Thank you for your great work and framework! I wanted to try the benchmarked methods for the ground-truth datasets (i.e., Feynman and Strogatz datasets) and followed the instructions in README.
Is each of the datasets not in gzip format?
However, the datasets fetched from the pmlb repository look broken.
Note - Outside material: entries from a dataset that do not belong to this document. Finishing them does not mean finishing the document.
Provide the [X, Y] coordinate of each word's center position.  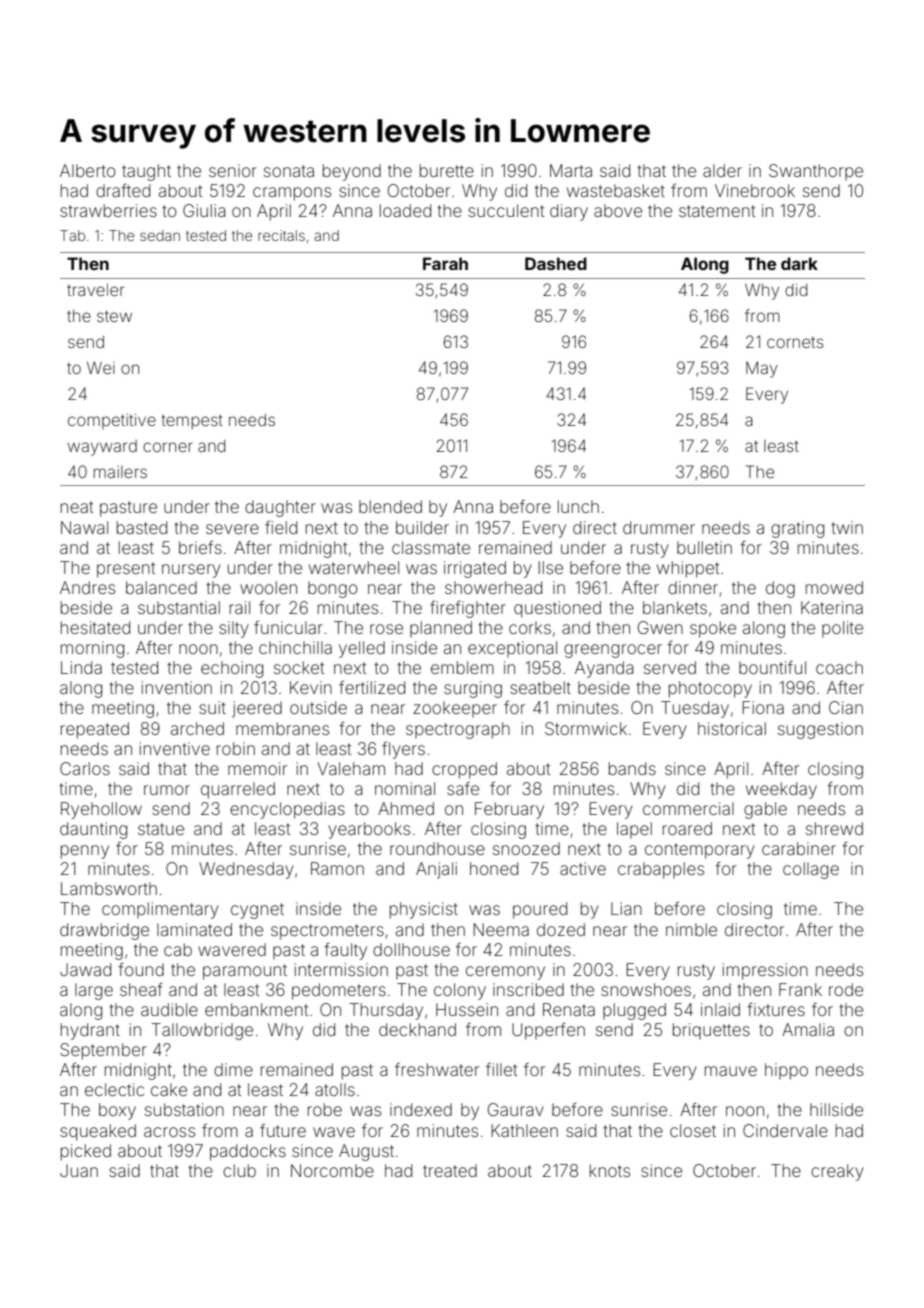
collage [811, 870]
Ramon [337, 868]
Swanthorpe [816, 172]
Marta [571, 170]
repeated [95, 730]
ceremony [505, 973]
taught [146, 172]
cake [169, 1089]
Here is one of the errors I got when running
python analyze.py -results ../results_sym_data -target_noise 0.0 "/data/pmlb/datasets/strogatz*" -sym_data -n_trials 10 -time_limit 9:00 -tuned --local
for Strogatz dataset. (Same errors occurred for Feynman dataset by "/data/pmlb/datasets/feynman_*" as well)
I also tried to manually gunzip the file, but the error message still says it's not in gzip format
Could you please resolve this issue for both Feynman and Strogatz datasets? Thank you!